DIRECTIONS FOR THIS TASK: Copy out the records that appear below, exactly as each one reads.

Saved data entries

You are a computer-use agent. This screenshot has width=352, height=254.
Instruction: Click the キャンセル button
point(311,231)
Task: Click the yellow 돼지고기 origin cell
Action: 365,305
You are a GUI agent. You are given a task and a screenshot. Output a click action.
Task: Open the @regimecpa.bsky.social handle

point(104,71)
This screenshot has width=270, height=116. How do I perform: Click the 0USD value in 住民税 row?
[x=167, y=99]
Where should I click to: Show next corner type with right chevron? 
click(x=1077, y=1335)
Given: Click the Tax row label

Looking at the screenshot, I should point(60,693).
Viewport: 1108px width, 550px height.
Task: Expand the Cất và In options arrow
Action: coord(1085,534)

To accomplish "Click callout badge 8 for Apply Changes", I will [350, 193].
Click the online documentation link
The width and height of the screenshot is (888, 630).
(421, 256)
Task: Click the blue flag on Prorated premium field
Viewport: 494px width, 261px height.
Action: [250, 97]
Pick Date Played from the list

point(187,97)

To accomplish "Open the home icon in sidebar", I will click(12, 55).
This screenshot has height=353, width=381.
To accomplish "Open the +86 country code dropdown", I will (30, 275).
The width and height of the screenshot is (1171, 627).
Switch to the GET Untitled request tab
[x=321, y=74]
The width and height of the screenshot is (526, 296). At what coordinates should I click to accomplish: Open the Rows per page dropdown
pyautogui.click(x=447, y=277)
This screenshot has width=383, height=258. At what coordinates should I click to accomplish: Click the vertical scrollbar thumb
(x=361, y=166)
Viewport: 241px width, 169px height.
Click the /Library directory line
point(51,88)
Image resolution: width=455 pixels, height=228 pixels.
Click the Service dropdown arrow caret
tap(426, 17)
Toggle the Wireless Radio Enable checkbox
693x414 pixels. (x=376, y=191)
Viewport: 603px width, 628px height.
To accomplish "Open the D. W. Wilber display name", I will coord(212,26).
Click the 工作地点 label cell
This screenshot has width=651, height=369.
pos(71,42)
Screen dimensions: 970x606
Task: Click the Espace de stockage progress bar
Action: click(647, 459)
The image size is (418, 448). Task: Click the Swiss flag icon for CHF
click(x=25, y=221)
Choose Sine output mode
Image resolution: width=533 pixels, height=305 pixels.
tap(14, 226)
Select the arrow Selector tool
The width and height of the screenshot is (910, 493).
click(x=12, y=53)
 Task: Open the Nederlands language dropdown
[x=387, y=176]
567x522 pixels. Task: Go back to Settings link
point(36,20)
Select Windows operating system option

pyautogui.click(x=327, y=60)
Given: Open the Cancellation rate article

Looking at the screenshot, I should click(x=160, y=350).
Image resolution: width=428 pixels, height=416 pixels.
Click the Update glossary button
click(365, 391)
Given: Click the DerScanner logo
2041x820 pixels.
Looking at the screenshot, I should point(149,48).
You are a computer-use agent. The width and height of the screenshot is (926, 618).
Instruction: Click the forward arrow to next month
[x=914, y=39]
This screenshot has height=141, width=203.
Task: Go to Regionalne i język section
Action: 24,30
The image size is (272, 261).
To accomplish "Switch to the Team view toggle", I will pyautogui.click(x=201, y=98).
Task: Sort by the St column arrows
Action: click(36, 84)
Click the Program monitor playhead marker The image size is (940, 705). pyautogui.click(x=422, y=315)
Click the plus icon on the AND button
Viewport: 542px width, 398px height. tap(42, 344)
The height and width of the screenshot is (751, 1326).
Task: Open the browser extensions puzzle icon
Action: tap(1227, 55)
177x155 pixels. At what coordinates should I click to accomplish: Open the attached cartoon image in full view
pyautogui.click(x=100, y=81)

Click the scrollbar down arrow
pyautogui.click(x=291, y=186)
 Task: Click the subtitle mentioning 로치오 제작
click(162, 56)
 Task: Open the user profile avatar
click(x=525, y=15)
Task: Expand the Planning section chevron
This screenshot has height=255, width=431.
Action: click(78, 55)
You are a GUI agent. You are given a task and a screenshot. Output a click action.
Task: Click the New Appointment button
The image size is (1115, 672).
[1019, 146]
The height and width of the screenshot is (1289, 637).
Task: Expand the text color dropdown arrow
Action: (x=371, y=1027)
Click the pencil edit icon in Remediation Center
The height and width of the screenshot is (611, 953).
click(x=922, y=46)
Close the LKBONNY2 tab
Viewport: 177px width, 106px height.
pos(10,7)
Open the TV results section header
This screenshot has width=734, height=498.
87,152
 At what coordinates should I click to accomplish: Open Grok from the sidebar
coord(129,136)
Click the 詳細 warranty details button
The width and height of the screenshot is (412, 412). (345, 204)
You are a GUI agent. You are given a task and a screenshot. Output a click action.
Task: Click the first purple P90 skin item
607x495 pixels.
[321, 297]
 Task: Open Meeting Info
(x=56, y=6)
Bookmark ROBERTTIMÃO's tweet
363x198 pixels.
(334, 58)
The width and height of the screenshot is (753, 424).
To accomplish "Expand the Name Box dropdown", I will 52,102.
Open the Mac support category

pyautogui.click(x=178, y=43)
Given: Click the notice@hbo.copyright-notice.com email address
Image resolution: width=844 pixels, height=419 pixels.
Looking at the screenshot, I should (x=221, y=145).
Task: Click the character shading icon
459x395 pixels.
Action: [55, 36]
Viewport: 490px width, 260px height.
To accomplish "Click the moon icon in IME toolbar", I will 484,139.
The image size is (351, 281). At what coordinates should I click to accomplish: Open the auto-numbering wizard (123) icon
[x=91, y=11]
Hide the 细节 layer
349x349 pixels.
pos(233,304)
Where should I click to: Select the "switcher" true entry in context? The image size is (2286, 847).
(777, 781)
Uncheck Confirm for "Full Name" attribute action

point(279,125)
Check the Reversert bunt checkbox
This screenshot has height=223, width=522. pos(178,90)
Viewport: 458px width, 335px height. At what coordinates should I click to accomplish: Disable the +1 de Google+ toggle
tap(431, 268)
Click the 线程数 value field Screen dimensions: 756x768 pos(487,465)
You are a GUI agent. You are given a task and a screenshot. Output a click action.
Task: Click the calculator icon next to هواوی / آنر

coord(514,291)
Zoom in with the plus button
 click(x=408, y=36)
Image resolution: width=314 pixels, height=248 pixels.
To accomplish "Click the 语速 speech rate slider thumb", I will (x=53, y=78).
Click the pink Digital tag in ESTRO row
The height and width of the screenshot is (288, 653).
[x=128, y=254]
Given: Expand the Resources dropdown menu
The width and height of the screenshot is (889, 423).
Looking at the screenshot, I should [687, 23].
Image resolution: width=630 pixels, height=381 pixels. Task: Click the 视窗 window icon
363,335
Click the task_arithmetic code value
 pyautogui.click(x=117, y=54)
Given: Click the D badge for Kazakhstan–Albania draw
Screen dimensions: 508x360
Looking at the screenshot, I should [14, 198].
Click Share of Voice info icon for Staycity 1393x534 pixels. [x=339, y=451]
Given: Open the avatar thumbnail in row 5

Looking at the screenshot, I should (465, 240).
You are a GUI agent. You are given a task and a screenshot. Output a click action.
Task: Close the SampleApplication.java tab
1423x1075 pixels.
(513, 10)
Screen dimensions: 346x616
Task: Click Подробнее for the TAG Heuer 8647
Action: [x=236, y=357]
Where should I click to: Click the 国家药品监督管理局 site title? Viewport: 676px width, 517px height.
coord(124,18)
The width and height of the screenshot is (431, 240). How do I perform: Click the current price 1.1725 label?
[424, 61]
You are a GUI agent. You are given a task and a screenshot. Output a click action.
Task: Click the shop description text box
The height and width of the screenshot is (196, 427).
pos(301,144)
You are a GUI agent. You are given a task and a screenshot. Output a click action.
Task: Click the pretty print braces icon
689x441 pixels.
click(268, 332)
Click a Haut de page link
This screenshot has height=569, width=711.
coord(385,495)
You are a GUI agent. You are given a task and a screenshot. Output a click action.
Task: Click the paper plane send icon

OUTPUT FOR THIS EXERCISE:
You are a computer-use agent. This screenshot has width=352, height=254.
Instruction: Click the キャンセル button
point(311,231)
Task: Click the yellow 돼지고기 origin cell
Action: 365,305
You are a GUI agent. You are given a task and a screenshot. Output a click action.
Task: Open the @regimecpa.bsky.social handle

point(104,71)
This screenshot has width=270, height=116. How do I perform: Click the 0USD value in 住民税 row?
[x=167, y=99]
Where should I click to: Show next corner type with right chevron? 
click(x=1077, y=1335)
Given: Click the Tax row label

Looking at the screenshot, I should point(60,693).
Viewport: 1108px width, 550px height.
Task: Expand the Cất và In options arrow
Action: coord(1085,534)

To accomplish "Click callout badge 8 for Apply Changes", I will [350, 193].
Click the online documentation link
The width and height of the screenshot is (888, 630).
(421, 256)
Task: Click the blue flag on Prorated premium field
Viewport: 494px width, 261px height.
Action: [250, 97]
Pick Date Played from the list

point(187,97)

To accomplish "Open the home icon in sidebar", I will click(12, 55).
This screenshot has height=353, width=381.
To accomplish "Open the +86 country code dropdown", I will (30, 275).
The width and height of the screenshot is (1171, 627).
Switch to the GET Untitled request tab
[x=321, y=74]
The width and height of the screenshot is (526, 296). At what coordinates should I click to accomplish: Open the Rows per page dropdown
pyautogui.click(x=447, y=277)
This screenshot has width=383, height=258. At what coordinates should I click to accomplish: Click the vertical scrollbar thumb
(x=361, y=166)
Viewport: 241px width, 169px height.
Click the /Library directory line
point(51,88)
Image resolution: width=455 pixels, height=228 pixels.
Click the Service dropdown arrow caret
tap(426, 17)
Toggle the Wireless Radio Enable checkbox
693x414 pixels. (x=376, y=191)
Viewport: 603px width, 628px height.
To accomplish "Open the D. W. Wilber display name", I will coord(212,26).
Click the 工作地点 label cell
This screenshot has width=651, height=369.
pos(71,42)
Screen dimensions: 970x606
Task: Click the Espace de stockage progress bar
Action: click(647, 459)
The image size is (418, 448). Task: Click the Swiss flag icon for CHF
click(x=25, y=221)
Choose Sine output mode
Image resolution: width=533 pixels, height=305 pixels.
tap(14, 226)
Select the arrow Selector tool
The width and height of the screenshot is (910, 493).
click(x=12, y=53)
 Task: Open the Nederlands language dropdown
[x=387, y=176]
567x522 pixels. Task: Go back to Settings link
point(36,20)
Select Windows operating system option

pyautogui.click(x=327, y=60)
Given: Open the Cancellation rate article

Looking at the screenshot, I should click(x=160, y=350).
Image resolution: width=428 pixels, height=416 pixels.
Click the Update glossary button
click(365, 391)
Given: Click the DerScanner logo
2041x820 pixels.
Looking at the screenshot, I should point(149,48).
You are a computer-use agent. The width and height of the screenshot is (926, 618).
Instruction: Click the forward arrow to next month
[x=914, y=39]
This screenshot has height=141, width=203.
Task: Go to Regionalne i język section
Action: 24,30
The image size is (272, 261).
To accomplish "Switch to the Team view toggle", I will pyautogui.click(x=201, y=98).
Task: Sort by the St column arrows
Action: click(36, 84)
Click the Program monitor playhead marker The image size is (940, 705). pyautogui.click(x=422, y=315)
Click the plus icon on the AND button
Viewport: 542px width, 398px height. tap(42, 344)
The height and width of the screenshot is (751, 1326).
Task: Open the browser extensions puzzle icon
Action: tap(1227, 55)
177x155 pixels. At what coordinates should I click to accomplish: Open the attached cartoon image in full view
pyautogui.click(x=100, y=81)

Click the scrollbar down arrow
pyautogui.click(x=291, y=186)
 Task: Click the subtitle mentioning 로치오 제작
click(162, 56)
 Task: Open the user profile avatar
click(x=525, y=15)
Task: Expand the Planning section chevron
This screenshot has height=255, width=431.
Action: click(78, 55)
You are a GUI agent. You are given a task and a screenshot. Output a click action.
Task: Click the New Appointment button
The image size is (1115, 672).
[1019, 146]
The height and width of the screenshot is (1289, 637).
Task: Expand the text color dropdown arrow
Action: (x=371, y=1027)
Click the pencil edit icon in Remediation Center
The height and width of the screenshot is (611, 953).
click(x=922, y=46)
Close the LKBONNY2 tab
Viewport: 177px width, 106px height.
pos(10,7)
Open the TV results section header
This screenshot has width=734, height=498.
87,152
 At what coordinates should I click to accomplish: Open Grok from the sidebar
coord(129,136)
Click the 詳細 warranty details button
The width and height of the screenshot is (412, 412). (345, 204)
You are a GUI agent. You are given a task and a screenshot. Output a click action.
Task: Click the first purple P90 skin item
607x495 pixels.
[321, 297]
 Task: Open Meeting Info
(x=56, y=6)
Bookmark ROBERTTIMÃO's tweet
363x198 pixels.
(334, 58)
The width and height of the screenshot is (753, 424).
To accomplish "Expand the Name Box dropdown", I will 52,102.
Open the Mac support category

pyautogui.click(x=178, y=43)
Given: Click the notice@hbo.copyright-notice.com email address
Image resolution: width=844 pixels, height=419 pixels.
Looking at the screenshot, I should (x=221, y=145).
Task: Click the character shading icon
459x395 pixels.
Action: [55, 36]
Viewport: 490px width, 260px height.
To accomplish "Click the moon icon in IME toolbar", I will 484,139.
The image size is (351, 281). At what coordinates should I click to accomplish: Open the auto-numbering wizard (123) icon
[x=91, y=11]
Hide the 细节 layer
349x349 pixels.
pos(233,304)
Where should I click to: Select the "switcher" true entry in context? The image size is (2286, 847).
(777, 781)
Uncheck Confirm for "Full Name" attribute action

point(279,125)
Check the Reversert bunt checkbox
This screenshot has height=223, width=522. pos(178,90)
Viewport: 458px width, 335px height. At what coordinates should I click to accomplish: Disable the +1 de Google+ toggle
tap(431, 268)
Click the 线程数 value field Screen dimensions: 756x768 pos(487,465)
You are a GUI agent. You are given a task and a screenshot. Output a click action.
Task: Click the calculator icon next to هواوی / آنر

coord(514,291)
Zoom in with the plus button
 click(x=408, y=36)
Image resolution: width=314 pixels, height=248 pixels.
To accomplish "Click the 语速 speech rate slider thumb", I will (x=53, y=78).
Click the pink Digital tag in ESTRO row
The height and width of the screenshot is (288, 653).
[x=128, y=254]
Given: Expand the Resources dropdown menu
The width and height of the screenshot is (889, 423).
Looking at the screenshot, I should [687, 23].
Image resolution: width=630 pixels, height=381 pixels. Task: Click the 视窗 window icon
363,335
Click the task_arithmetic code value
 pyautogui.click(x=117, y=54)
Given: Click the D badge for Kazakhstan–Albania draw
Screen dimensions: 508x360
Looking at the screenshot, I should [14, 198].
Click Share of Voice info icon for Staycity 1393x534 pixels. [x=339, y=451]
Given: Open the avatar thumbnail in row 5

Looking at the screenshot, I should (465, 240).
You are a GUI agent. You are given a task and a screenshot. Output a click action.
Task: Close the SampleApplication.java tab
1423x1075 pixels.
(513, 10)
Screen dimensions: 346x616
Task: Click Подробнее for the TAG Heuer 8647
Action: [x=236, y=357]
Where should I click to: Click the 国家药品监督管理局 site title? Viewport: 676px width, 517px height.
coord(124,18)
The width and height of the screenshot is (431, 240). How do I perform: Click the current price 1.1725 label?
[424, 61]
You are a GUI agent. You are given a task and a screenshot. Output a click action.
Task: Click the shop description text box
The height and width of the screenshot is (196, 427).
pos(301,144)
You are a GUI agent. You are given a task and a screenshot. Output a click action.
Task: Click the pretty print braces icon
689x441 pixels.
click(268, 332)
Click a Haut de page link
This screenshot has height=569, width=711.
coord(385,495)
You are a GUI agent. You are given a task and a screenshot. Output a click action.
Task: Click the paper plane send icon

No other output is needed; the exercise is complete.